Revisiting source maps

@thdxr mentioned that sourcemaps added a performance penalty.

I'd actually seen his comment here when I was first exploring sourcemaps. It appears that a fix landed in node.js 18.8 in this issue #41541. As of this writing, Lambda is using 18.12. I tried to confirm it in this benchmark but they never tested with node.js 18.8. Regardless of whether it's fixed or not, it can't have a penalty if it's not there right? What if we turn off minify and sourcemaps? That will make the bundle bigger, but I'll have stacktraces for everything including the packages I depend on. With treeshaking, my final bundled code fits within the limits of the Lambda console so I can easily go to the line number. Let's do this! Here's the final serverless.yml:

custom:
  esbuild:
    bundle: true
    # minify: true
    # sourcemap: true
    treeShaking: true
    mainFields:
      - 'module'
      - 'main'
    keepNames: true
    # sourcesContent: false
    plugins: plugins/excludeVendorFromSourceMap.js
    format: esm
    outputFileExtension: .mjs
    banner:
      js: import { createRequire } from 'module';const require = (await import('node:module')).createRequire(import.meta.url);const __filename = (await import('node:url')).fileURLToPath(import.meta.url);const __dirname = (await import('node:path')).dirname(__filename);
    exclude:
      - '@aws-sdk/client-s3'
I also removed the NODE_OPTIONS: '--enable-source-maps' environment variable.

Note

I attempted to remove the plugin too and use:

loader: 
   '.json':'copy'
to replace the only remaining thing it was doing, but I got this error: ✖ TypeError [ERR_IMPORT_ASSERTION_TYPE_MISSING]: Module "file:///Users/david/Documents/code/speedrun-api/.esbuild/.build/partitions-SKMMJENC.json" needs an import assertion of type "json" If you can't use plugins, just remove it completely and don't add the loader line.

This one felt fast to me when I tested it. Turns out it was. The bundle grew 87k from 198k to 285k, but the coldstart dropped 85 ms from 898 to 813 ms. The exhilaration was fleeting, I ran a few more coldstarts and saw 904 ms, 873 ms and 863 ms. But still, 30ms faster than my previous best on average. Note that these tests were run without correcting for secrets loading latency which is +/-20ms. This is just out of that margin and gives better stack traces so I kept it.

For a final test, I tried throwing exceptions with sourcemaps on and off.

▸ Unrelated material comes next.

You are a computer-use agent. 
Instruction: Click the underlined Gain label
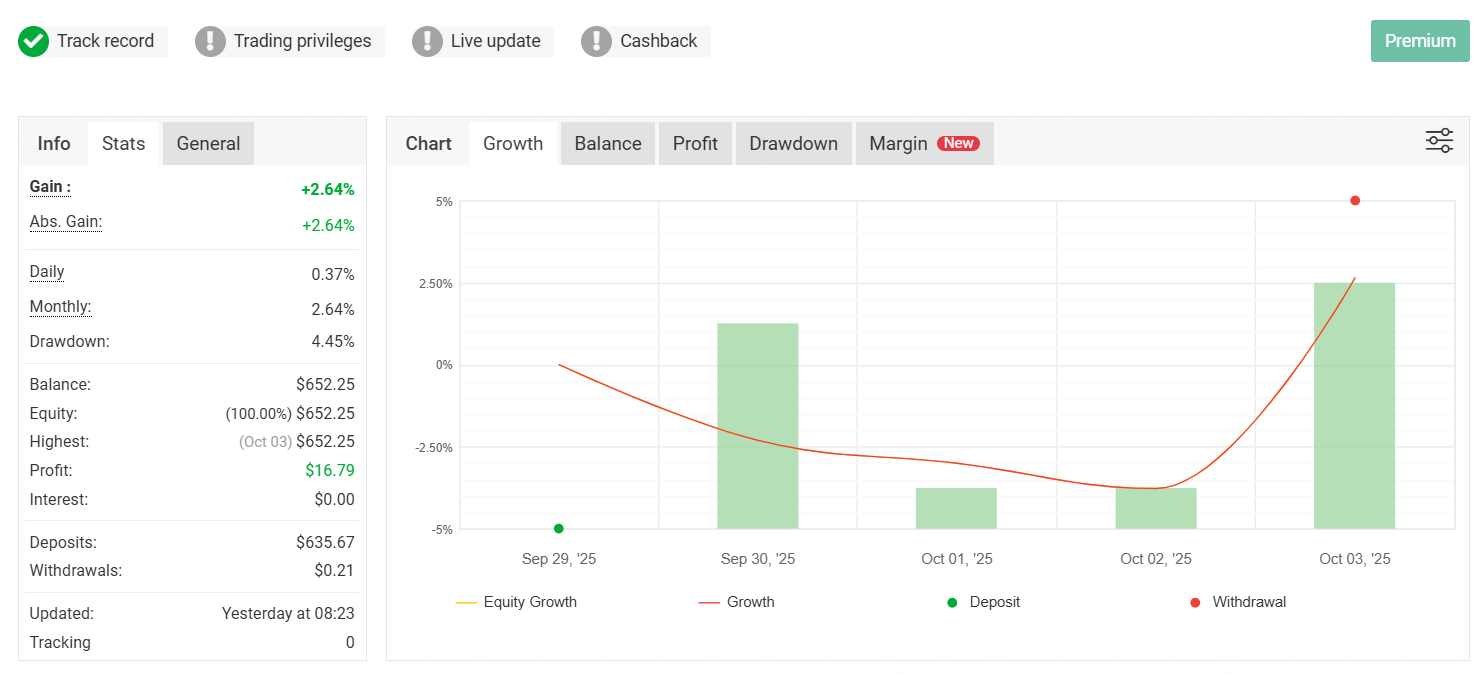coord(50,187)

There still appears to be a penalty for the sourcemaps even with the fix put in node.js 18.8. I was seeing an additional 45 ms or so with sourcemaps on on warmed instances. That settles it, I'll leave sourcemaps off!

That's weird why is SSO bundled in there?

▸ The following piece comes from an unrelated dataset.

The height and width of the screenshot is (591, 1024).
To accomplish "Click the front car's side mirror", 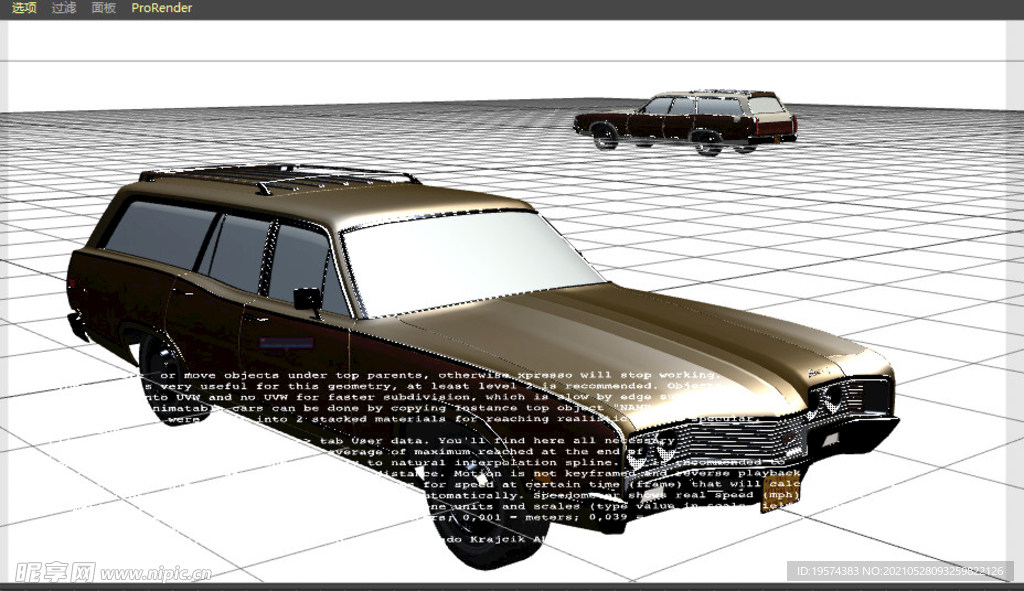I will 307,298.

Poking around the bundle some more, I noticed that the @aws-sdk/client-sso package was in there for loading credentials. If you know anything about credentials in Lambda, credentials are injected via environment variables. There is no end user interaction so it can't possibly get credentials using SSO. Since SSO adds 39 ms when minified to the coldstart if you use any AWS v3 client, it's surprising there is no way to omit it. I opened this issue with some code on how to patch the default credentials provider if you don't need it. It's unfortunate the SDK team didn't pursue this.

Further reading

I found Robert Slootjes' article about optimization after I had independently done something very similar. He cuts right to the final configuration, but doesn't go as deep as me.

Yan Cui wrote All you need to know about lambda cold starts, he concludes bundling and treeshaking are the most important optimizations.

AJ Stuyvenberg has a few coldstart benchmarks comparing the AWS V2 and V3 javascript SDKs and the difference bundling makes.

This AWS blog article talks about Using ESM and TLA (top level await) with Lambda which is how I used the higher compute power of initialization to speed up my secrets loading.

Finally, cost optimization is the other dimension for optimization in Lambda. This Serverlessland article about Cost Optimization describes a few approaches to reduce your costs.